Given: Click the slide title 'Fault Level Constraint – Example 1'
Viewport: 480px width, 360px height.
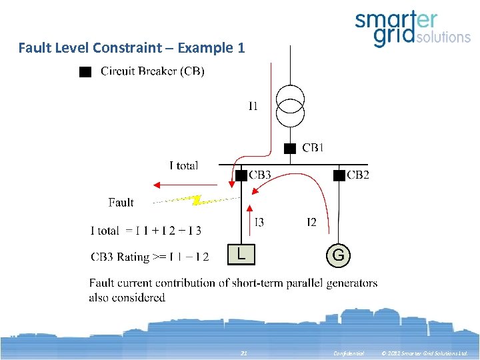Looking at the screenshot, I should pos(131,48).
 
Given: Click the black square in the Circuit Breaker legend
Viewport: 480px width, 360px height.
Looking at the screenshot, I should pos(85,71).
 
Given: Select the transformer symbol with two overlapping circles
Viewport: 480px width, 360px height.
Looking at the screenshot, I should pos(290,105).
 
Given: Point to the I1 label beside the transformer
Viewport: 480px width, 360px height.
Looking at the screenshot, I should pos(253,106).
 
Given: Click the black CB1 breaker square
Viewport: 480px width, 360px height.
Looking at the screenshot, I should pos(290,148).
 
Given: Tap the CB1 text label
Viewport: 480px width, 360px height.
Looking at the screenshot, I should pos(313,148).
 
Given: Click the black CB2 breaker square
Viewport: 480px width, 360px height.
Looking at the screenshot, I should pos(339,175).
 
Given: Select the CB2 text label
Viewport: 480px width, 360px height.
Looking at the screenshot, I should pos(358,175).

..........

=== Brief ===
Can you write every line of the rows above as a JSON list of strings, one string per line, with blank lines skipped and the picture left out?

=== Written response ===
[
  "Given: Click the slide title 'Fault Level Constraint – Example 1'",
  "Viewport: 480px width, 360px height.",
  "Looking at the screenshot, I should pos(131,48).",
  "Given: Click the black square in the Circuit Breaker legend",
  "Viewport: 480px width, 360px height.",
  "Looking at the screenshot, I should pos(85,71).",
  "Given: Select the transformer symbol with two overlapping circles",
  "Viewport: 480px width, 360px height.",
  "Looking at the screenshot, I should pos(290,105).",
  "Given: Point to the I1 label beside the transformer",
  "Viewport: 480px width, 360px height.",
  "Looking at the screenshot, I should pos(253,106).",
  "Given: Click the black CB1 breaker square",
  "Viewport: 480px width, 360px height.",
  "Looking at the screenshot, I should pos(290,148).",
  "Given: Tap the CB1 text label",
  "Viewport: 480px width, 360px height.",
  "Looking at the screenshot, I should pos(313,148).",
  "Given: Click the black CB2 breaker square",
  "Viewport: 480px width, 360px height.",
  "Looking at the screenshot, I should pos(339,175).",
  "Given: Select the CB2 text label",
  "Viewport: 480px width, 360px height.",
  "Looking at the screenshot, I should pos(358,175)."
]